▶ _Material provided_
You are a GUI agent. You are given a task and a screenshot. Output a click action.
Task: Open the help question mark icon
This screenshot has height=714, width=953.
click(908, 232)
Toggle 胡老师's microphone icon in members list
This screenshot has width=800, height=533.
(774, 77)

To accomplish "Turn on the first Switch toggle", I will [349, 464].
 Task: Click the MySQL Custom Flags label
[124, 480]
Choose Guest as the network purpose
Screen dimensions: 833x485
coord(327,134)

...

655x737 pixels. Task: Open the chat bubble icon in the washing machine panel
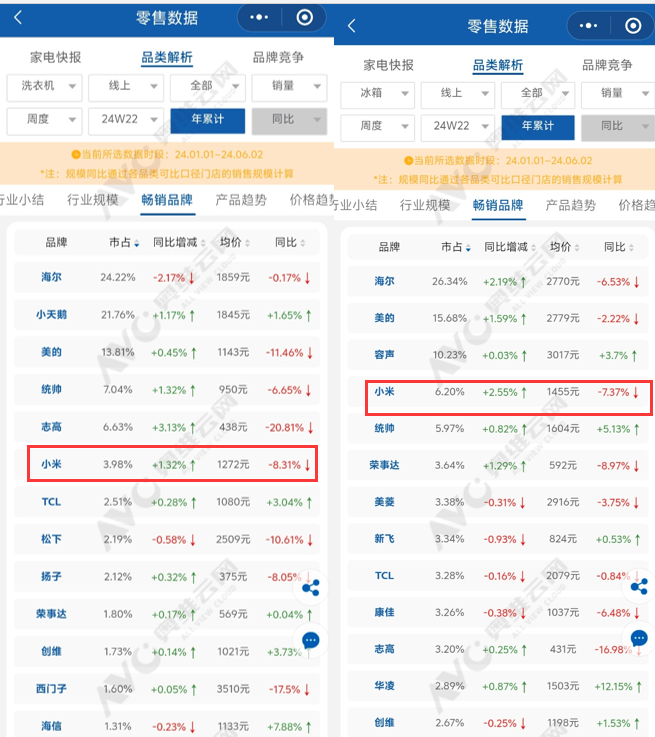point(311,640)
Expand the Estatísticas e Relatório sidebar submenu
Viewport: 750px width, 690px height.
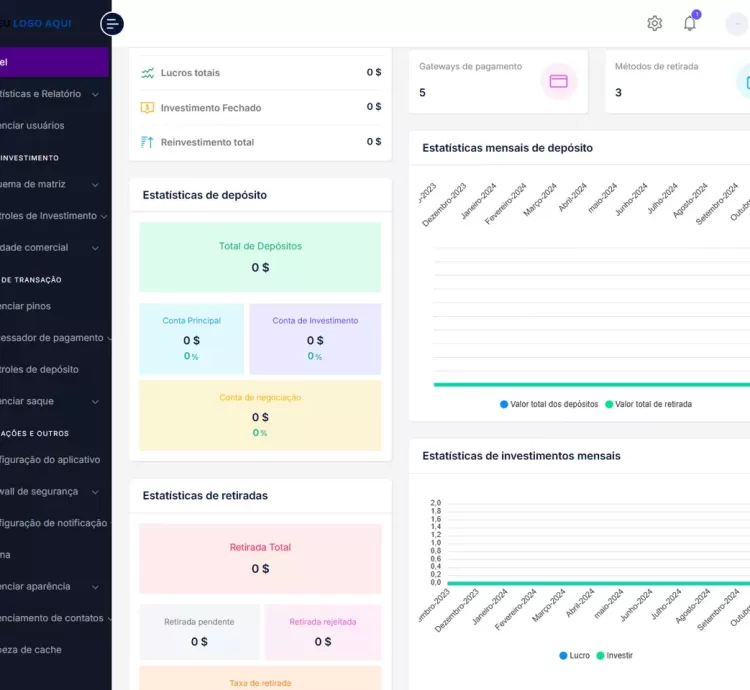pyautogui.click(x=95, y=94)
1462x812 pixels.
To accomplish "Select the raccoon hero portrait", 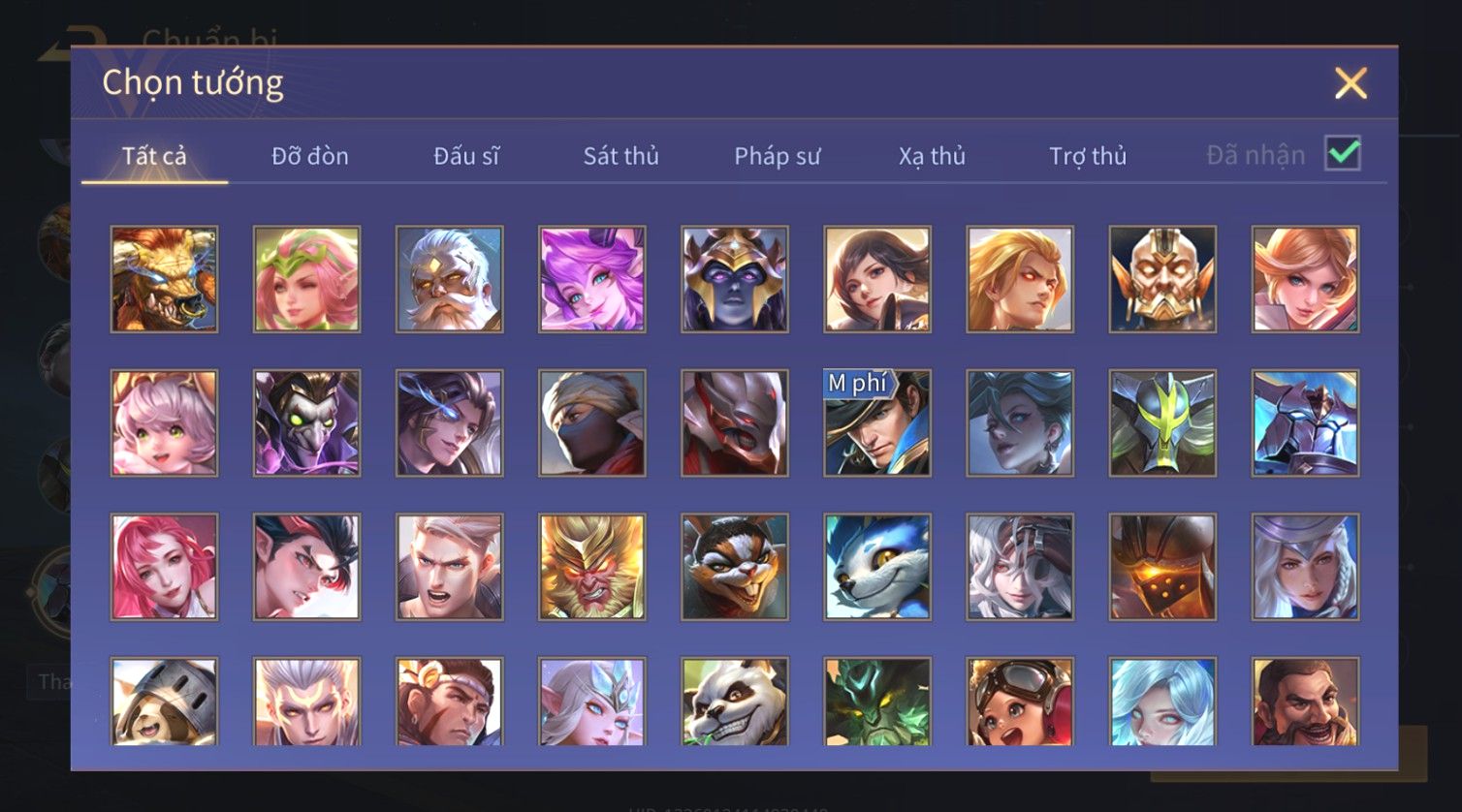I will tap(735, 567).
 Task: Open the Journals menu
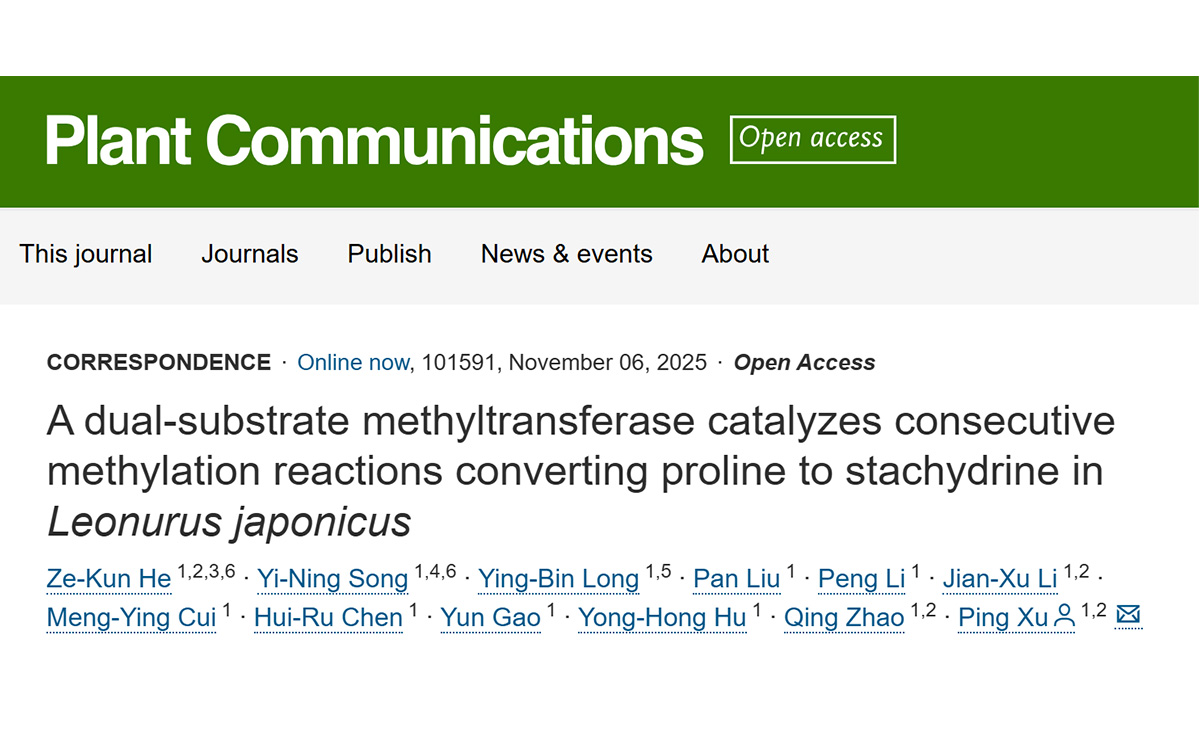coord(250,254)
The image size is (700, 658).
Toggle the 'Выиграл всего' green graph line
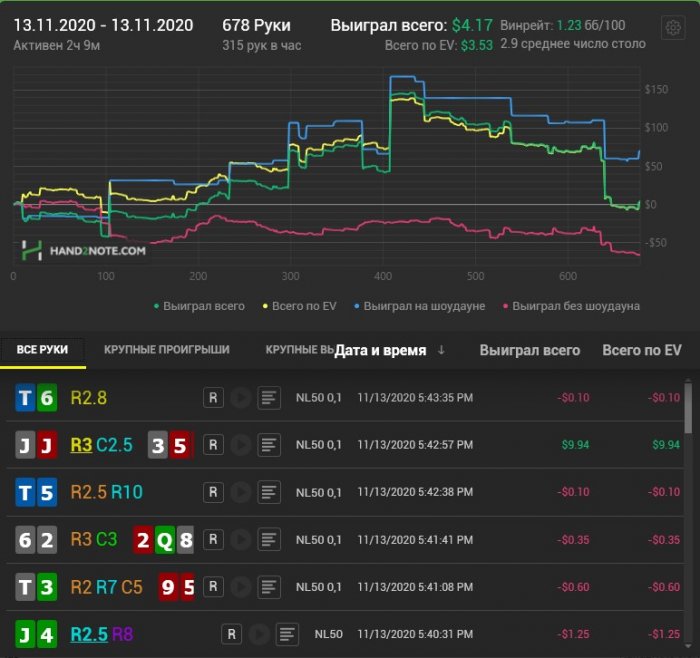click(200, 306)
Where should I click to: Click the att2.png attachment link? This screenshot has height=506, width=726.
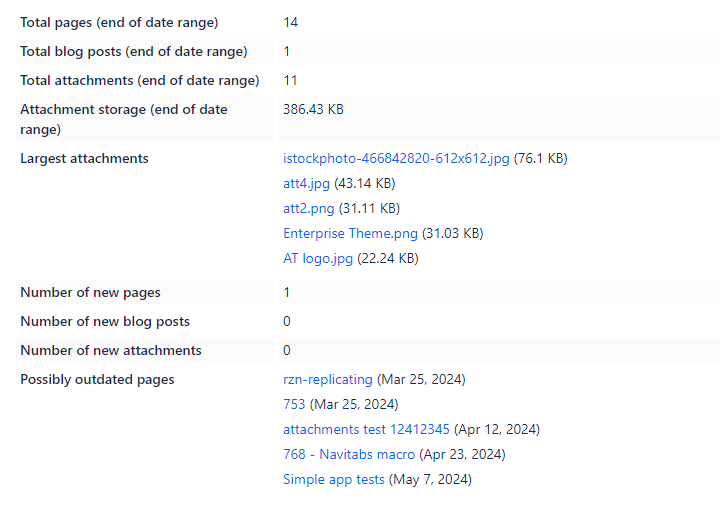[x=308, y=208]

▶ _Short task_
Return the lines from the one containing "will [349, 464]." to the one containing "coord(327,134)", both included, copying each line without any change.

▶ _Response for this exercise_
To accomplish "Turn on the first Switch toggle", I will [349, 464].
 Task: Click the MySQL Custom Flags label
[124, 480]
Choose Guest as the network purpose
Screen dimensions: 833x485
coord(327,134)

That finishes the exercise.